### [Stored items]
------

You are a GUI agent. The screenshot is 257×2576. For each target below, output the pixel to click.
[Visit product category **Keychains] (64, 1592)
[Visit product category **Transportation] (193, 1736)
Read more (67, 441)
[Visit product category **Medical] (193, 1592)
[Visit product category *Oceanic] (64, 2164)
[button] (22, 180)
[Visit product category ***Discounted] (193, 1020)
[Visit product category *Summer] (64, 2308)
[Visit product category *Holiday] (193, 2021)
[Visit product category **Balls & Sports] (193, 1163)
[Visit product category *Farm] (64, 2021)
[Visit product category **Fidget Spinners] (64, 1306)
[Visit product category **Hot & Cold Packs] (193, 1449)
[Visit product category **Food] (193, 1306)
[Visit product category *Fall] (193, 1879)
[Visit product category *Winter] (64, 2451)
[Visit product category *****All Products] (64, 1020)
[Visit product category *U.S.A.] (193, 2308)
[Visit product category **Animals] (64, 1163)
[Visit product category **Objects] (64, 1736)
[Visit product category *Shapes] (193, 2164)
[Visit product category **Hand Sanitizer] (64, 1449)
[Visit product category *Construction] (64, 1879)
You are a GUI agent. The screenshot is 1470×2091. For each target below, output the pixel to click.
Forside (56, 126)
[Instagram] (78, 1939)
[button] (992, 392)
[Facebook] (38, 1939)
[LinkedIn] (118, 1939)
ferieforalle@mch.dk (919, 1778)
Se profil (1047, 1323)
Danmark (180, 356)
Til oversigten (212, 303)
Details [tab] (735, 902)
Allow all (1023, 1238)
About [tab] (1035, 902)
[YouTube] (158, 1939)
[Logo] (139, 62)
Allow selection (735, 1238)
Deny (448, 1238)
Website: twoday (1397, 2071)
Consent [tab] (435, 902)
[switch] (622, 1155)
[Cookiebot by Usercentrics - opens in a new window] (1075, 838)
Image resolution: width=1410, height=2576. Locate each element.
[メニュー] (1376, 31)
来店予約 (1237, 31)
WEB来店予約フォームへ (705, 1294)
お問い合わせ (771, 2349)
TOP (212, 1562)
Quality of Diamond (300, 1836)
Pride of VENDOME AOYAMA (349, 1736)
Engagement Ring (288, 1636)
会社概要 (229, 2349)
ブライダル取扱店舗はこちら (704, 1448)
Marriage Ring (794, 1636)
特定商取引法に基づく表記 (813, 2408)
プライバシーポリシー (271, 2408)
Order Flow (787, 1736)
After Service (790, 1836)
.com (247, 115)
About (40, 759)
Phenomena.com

------

### [WHAT YOU HAVE TO DO]
The line containing "TOP (212, 1562)" marks where to begin; copy it and every later line exactly, through the end of the data.

### [ANSWER]
TOP (212, 1562)
Quality of Diamond (300, 1836)
Pride of VENDOME AOYAMA (349, 1736)
Engagement Ring (288, 1636)
会社概要 (229, 2349)
ブライダル取扱店舗はこちら (704, 1448)
Marriage Ring (794, 1636)
特定商取引法に基づく表記 (813, 2408)
プライバシーポリシー (271, 2408)
Order Flow (787, 1736)
After Service (790, 1836)
.com (247, 115)
About (40, 759)
Phenomena.com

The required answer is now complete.